■ **PROVIDED INFORMATION**
=== Begin Enclosure ===

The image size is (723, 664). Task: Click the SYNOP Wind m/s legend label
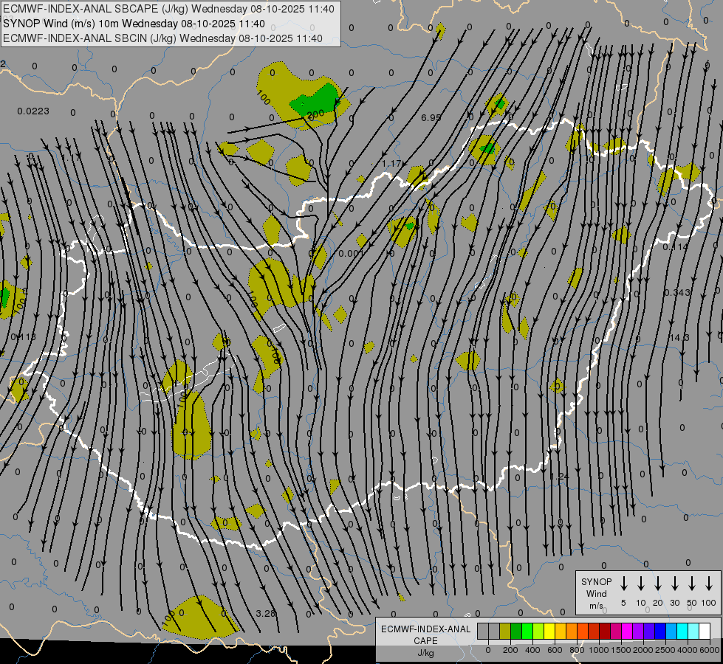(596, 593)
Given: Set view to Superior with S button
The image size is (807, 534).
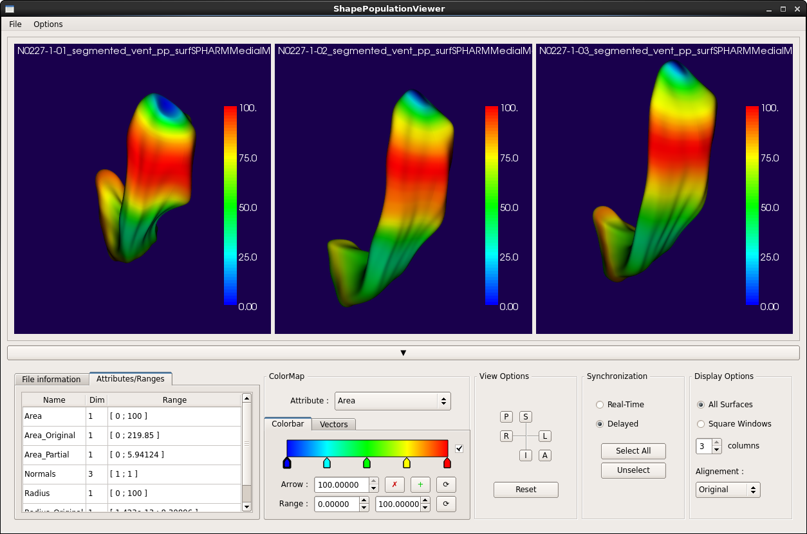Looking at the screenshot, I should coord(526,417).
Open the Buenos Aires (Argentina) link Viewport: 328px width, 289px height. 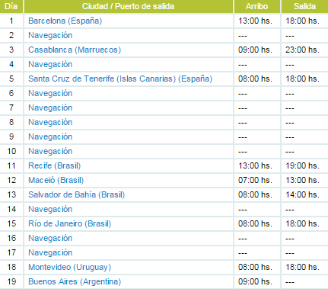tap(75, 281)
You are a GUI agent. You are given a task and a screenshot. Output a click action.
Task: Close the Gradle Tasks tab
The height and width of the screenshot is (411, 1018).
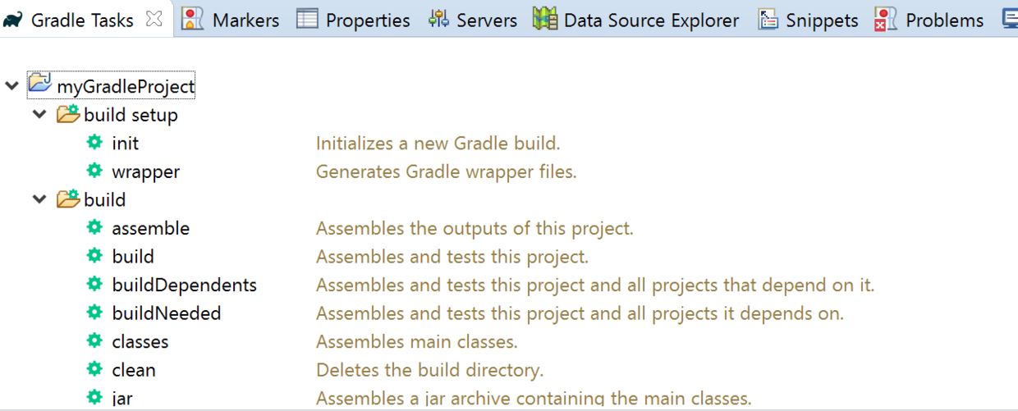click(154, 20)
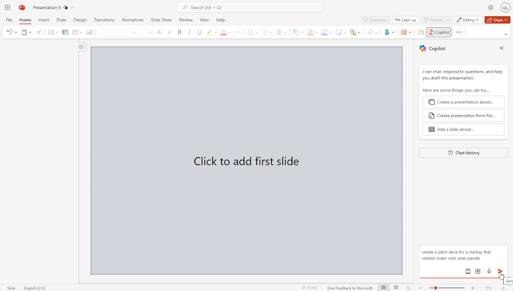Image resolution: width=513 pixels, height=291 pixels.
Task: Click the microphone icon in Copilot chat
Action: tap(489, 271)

=== End Enclosure ===

■ **ASSIGNMENT**
Transcribe, please, the lines from the one holding "The height and" to the final line of the material, both included, exactly and with no extra lines, and skip the pictures.

■ **REPLY**
The height and width of the screenshot is (411, 1018).
click(154, 20)
Image resolution: width=513 pixels, height=291 pixels.
Task: Click the microphone icon in Copilot chat
Action: tap(489, 271)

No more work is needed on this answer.